The Assange Case Explained Simply
One of the most common reasons I hear from people on their reluctance to wade into the Assange debate is that they don’t understand it. It looks like a complicated issue to them, so they leave it to the experts.
In reality, the complexity of this case is a complete illusion. It’s very, very simple. It only looks complicated because many years of media distortion have made it appear so.
The US government is trying to extradite a journalist and prosecute him under the Espionage Act for exposing its war crimes, with the long-term goal of normalizing this practice.
That’s it. That’s the whole entire thing. So simple you can sum it up in a single sentence. In a single breath. The most powerful government on earth setting a legal precedent which would allow it to extradite any journalist anywhere in the world for exposing its malfeasance would unquestionably have a massive chilling effect on journalism everywhere in precisely the area where press scrutiny is most sorely needed. It’s not any more complex or nuanced than that.
The Assange issue is simple. What makes it seem complicated is the lies people have been fed by the media class whose job is to manipulate the public into consenting to the agendas of the US power alliance and its war machine.
Because of this mass-scale smear campaign, you will be told that Assange is “not a journalist” and should therefore not be defended as such. This is first of all objectively false; providing the public with factual information about the powerful which helps them understand their world better is the thing that journalism is, which is why Assange has received many awards for journalism. More to the point, Assange wouldn’t need to be a journalist for worldwide press freedoms to be gravely threatened by his prosecution for publishing authentic documents about the US government.
You will be told that Assange “helped Trump win” with WikiLeaks publications that harmed the 2016 Hillary Clinton campaign, and should therefore not be supported. But the Assange extradition case has nothing to do with the 2016 WikiLeaks releases; the entire case revolves around the Chelsea Manning leaks from years earlier about the US military’s scandalous abuses in Iraq and Afghanistan. More to the point, only the most infantile of narcissists would believe it’s legitimate to imprison people for hurting your preferred candidate’s political campaign.

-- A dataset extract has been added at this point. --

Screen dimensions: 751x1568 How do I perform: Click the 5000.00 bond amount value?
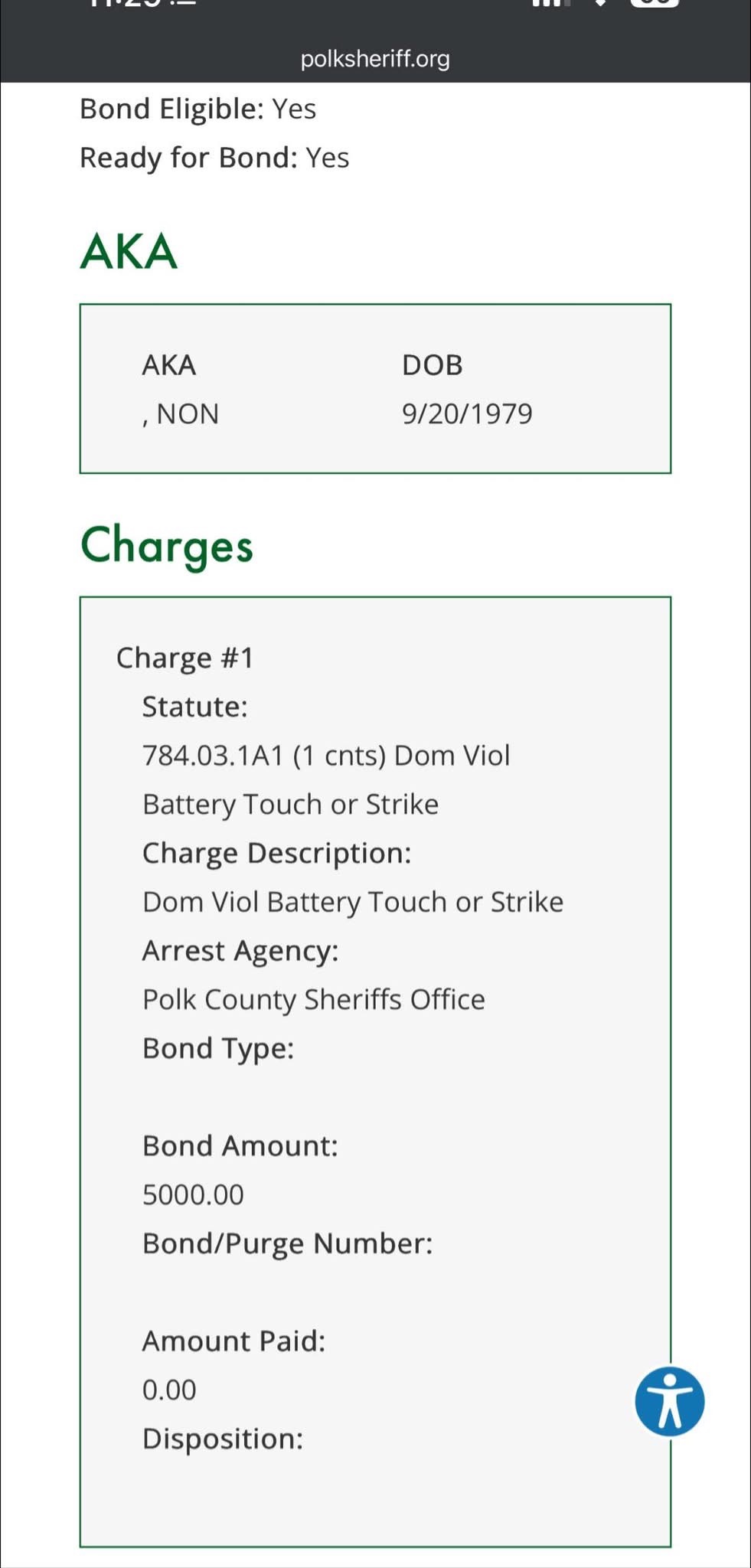[x=193, y=1194]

You will be told that Assange is being prosecuted for “hacking” and not journalism because the US indictment alleges that Assange tried to help Manning crack a password while taking classified documents. But it does not allege that Assange made any attempt to help Manning gain access to those documents; the indictment says that Manning already “had access to the computers in connection with her duties as an intelligence analyst,” and that Assange’s attempts would only “have made it more difficult for investigators to determine the source of the illegal disclosures.” As explained in 2019 by journalists Glenn Greenwald and Micah Lee (the latter of whom happens to despise Assange), this means Assange was engaged in the standard journalistic practice of source protection. Anyone who says Assange tried to hack into US government servers is either lying or misinformed.
You will be told that Assange is a Russian asset because of still-unproven allegations by the US government that the Kremlin was behind the 2016 releases, but this claim is completely baseless and, again, completely unrelated to the 2010 Manning publications for which Assange is actually being prosecuted. No serious media publication has ever reported that the Assange extradition case has anything to do with the 2016 WikiLeaks publications, but because so many people heard Assange’s name mentioned during the mass media’s discredited Trump-Russia collusion narratives you’ll constantly see people assuming that one is related to the other.

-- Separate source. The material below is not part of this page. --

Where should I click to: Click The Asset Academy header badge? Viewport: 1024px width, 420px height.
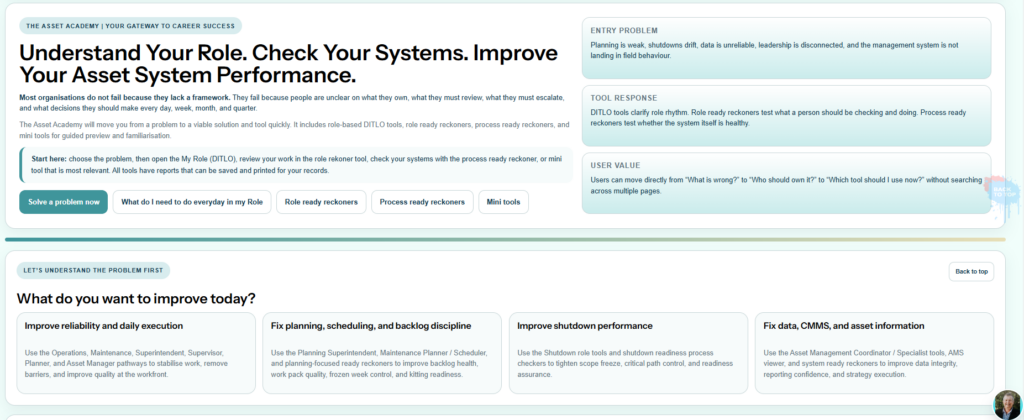130,25
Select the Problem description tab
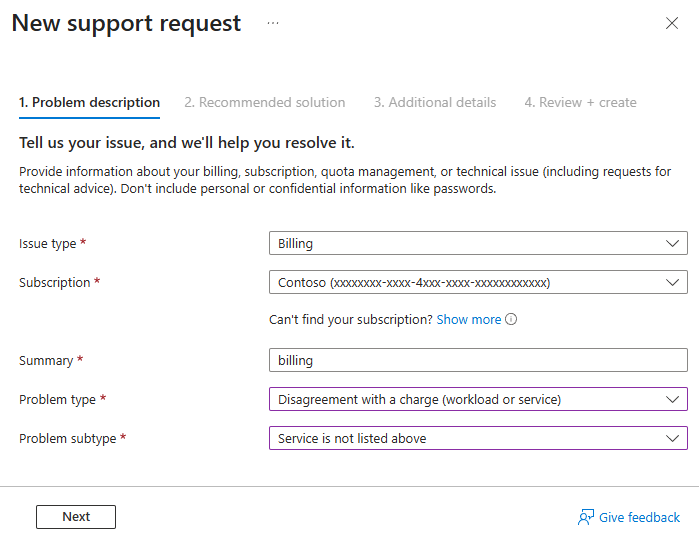 (89, 102)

Do you see how that works? Do you see how what’s actually happening with the Assange case is extremely simple and easy to understand, but all the narratives justifying his persecution make it necessary to engage in a bunch of complicated counter-arguments? This obfuscation didn’t happen by accident, which is why I refuted as many such distortions as possible in this long article written after Assange’s imprisonment.
The most powerful government in the world trying to lock up a foreign journalist for telling the truth about it is as insanely tyrannical an abuse as you could possibly come up with. It’s as obvious as it gets. The Assange case is so simple and so common sense it should be one of the most mainstream, normie positions anyone could possibly have, right up there with believing racism is bad and child molesters should be stopped. It’s only because imperial spinmeisters muddy the waters with lies and distortions that this isn’t happening.

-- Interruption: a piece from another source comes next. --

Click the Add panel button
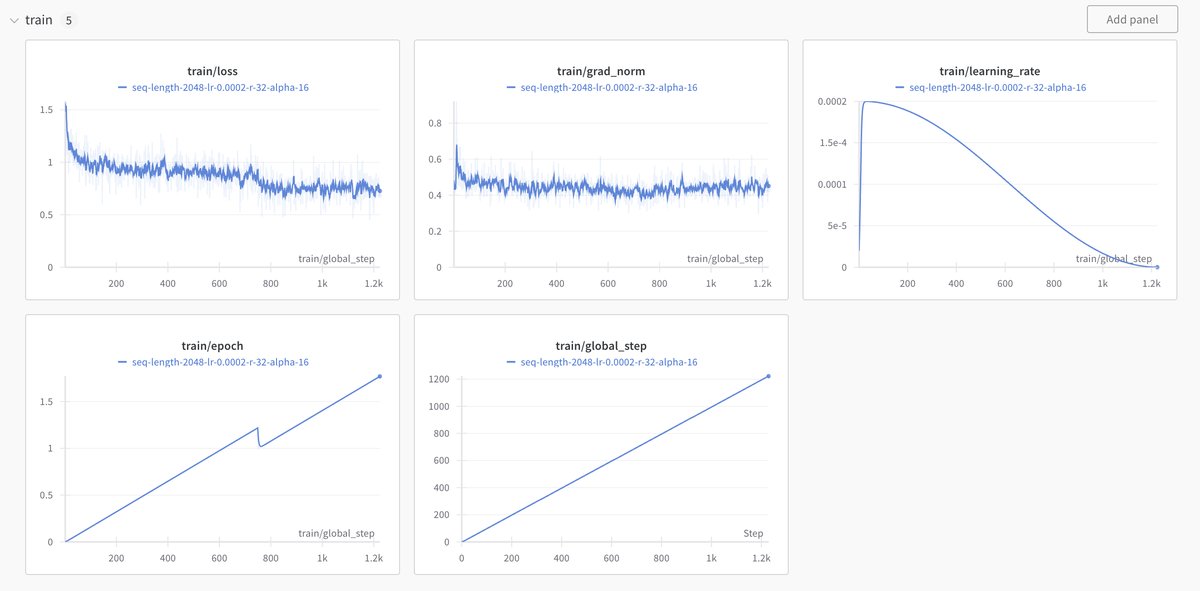Screen dimensions: 1200x591 point(1131,20)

Everyone should oppose the agenda to normalize the imprisonment of journalists who embarrass the US empire. This shouldn’t be a job left to fringe bloggers, podcasters and YouTubers, it should be happening in every sector of society, across the entire political spectrum. The fact that a very large sector of the population fails to see this as a priority issue shows you just how brainwashed the empire’s propaganda engine has made us.